------ RECORDS TO USE

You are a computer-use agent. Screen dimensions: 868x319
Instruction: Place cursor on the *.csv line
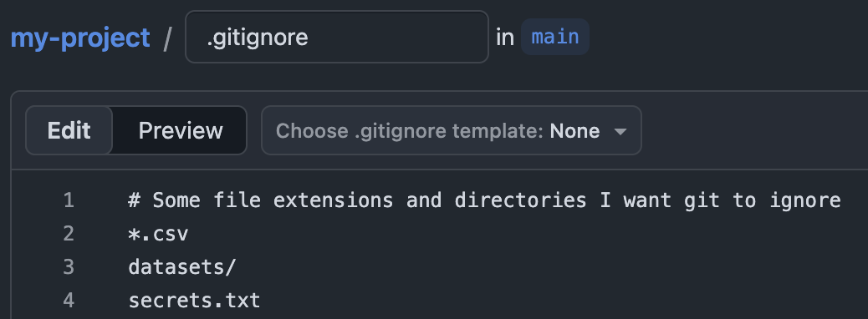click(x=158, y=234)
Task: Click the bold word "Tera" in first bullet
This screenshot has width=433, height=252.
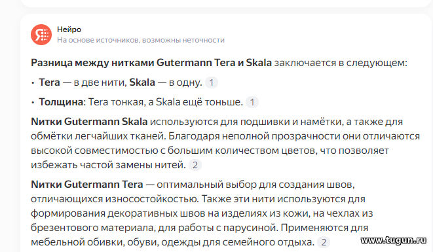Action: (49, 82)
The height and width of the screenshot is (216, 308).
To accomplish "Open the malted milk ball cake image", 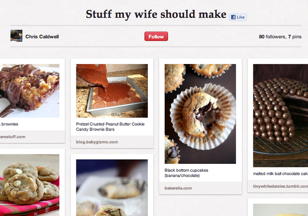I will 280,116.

------------
------ RECORDS TO USE

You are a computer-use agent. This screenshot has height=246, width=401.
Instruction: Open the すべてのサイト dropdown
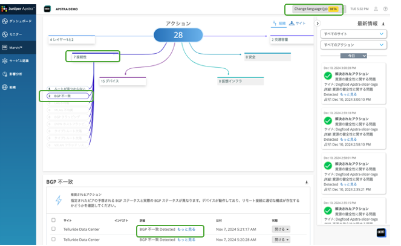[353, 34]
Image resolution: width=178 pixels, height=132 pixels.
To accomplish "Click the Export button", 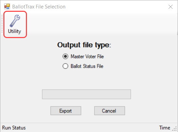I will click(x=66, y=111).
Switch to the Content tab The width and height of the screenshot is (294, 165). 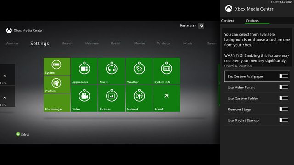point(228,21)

------------

Above are the records. Identify each line that contains the word "computer".

You are a computer-use agent. Screen dimensions: 868x319
You are a computer-use agent. This screenshot has height=246, width=401.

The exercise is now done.